** Start of ENTRIES SUPPLIED **

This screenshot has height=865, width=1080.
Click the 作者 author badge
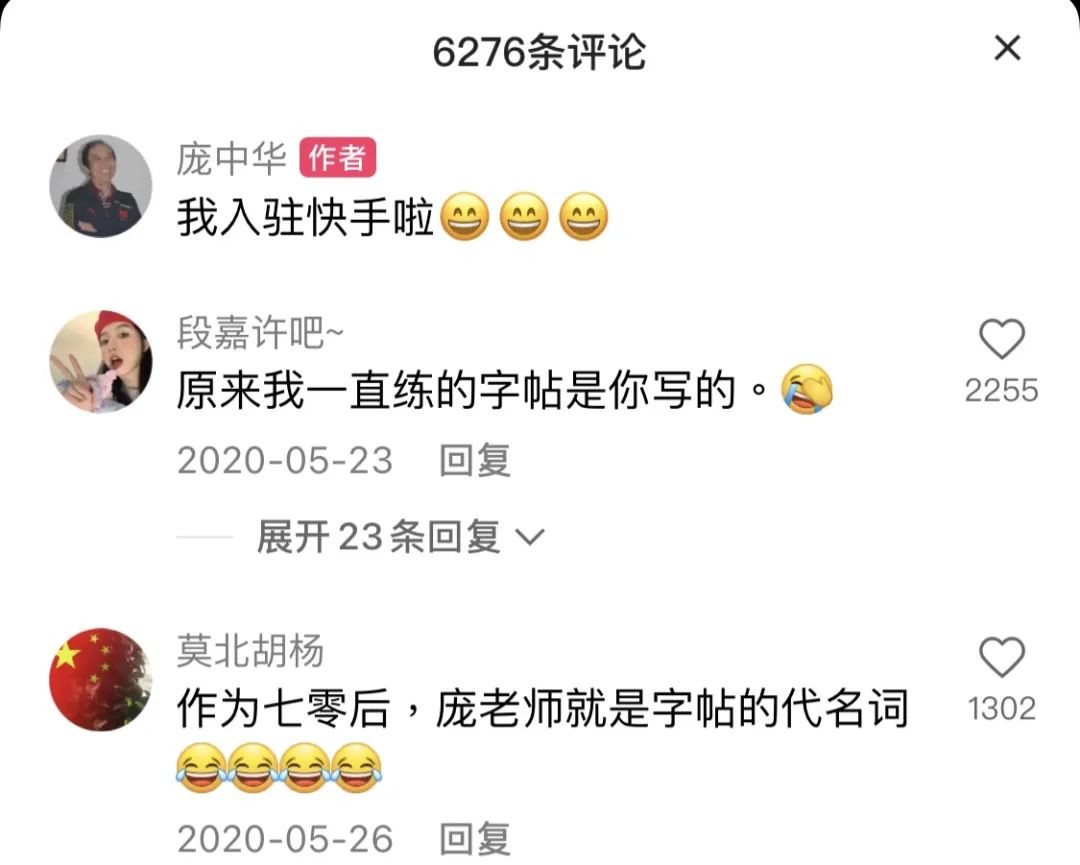pyautogui.click(x=338, y=158)
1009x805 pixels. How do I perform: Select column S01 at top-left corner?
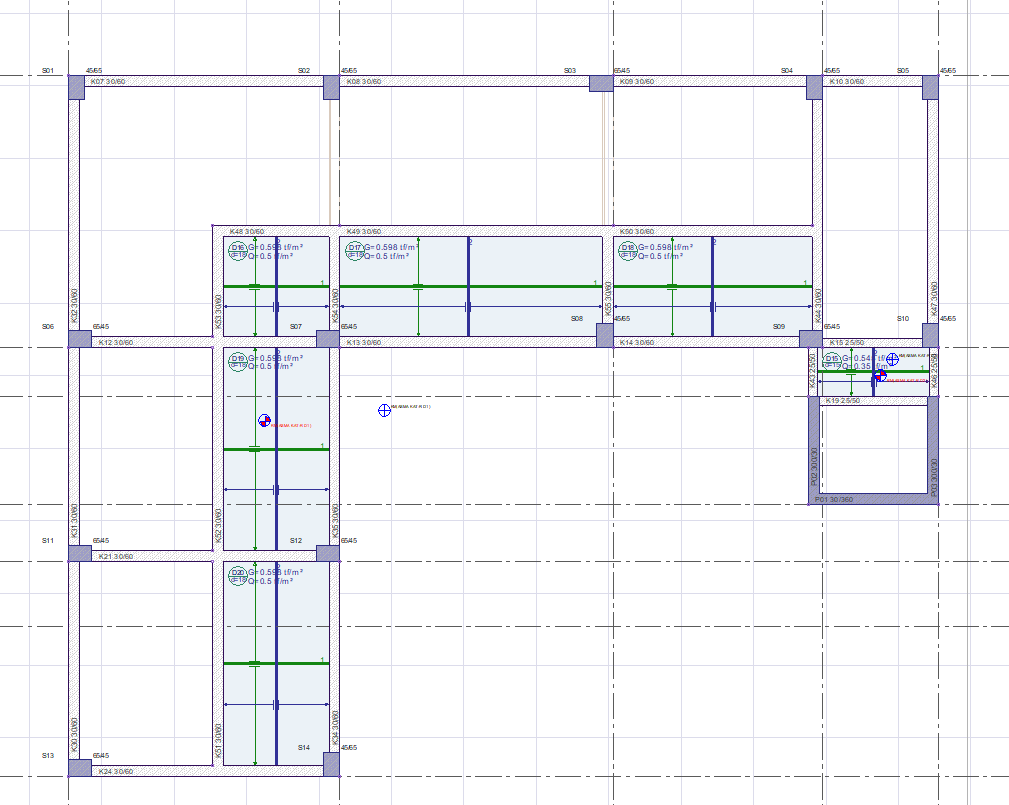pos(77,87)
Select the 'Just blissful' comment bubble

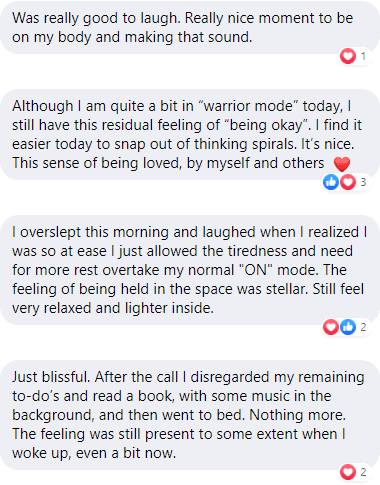190,415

** End of ENTRIES SUPPLIED **

Swap "Select" for "Choose" throughout the entries above and reproduce them with every other word unchanged. Omit the pictures from your answer.

(FINISHED ANSWER)
This screenshot has height=865, width=1080.
Click the 作者 author badge
pyautogui.click(x=338, y=158)
1009x805 pixels. How do I perform: Choose column S01 at top-left corner?
pos(77,87)
Choose the 'Just blissful' comment bubble

190,415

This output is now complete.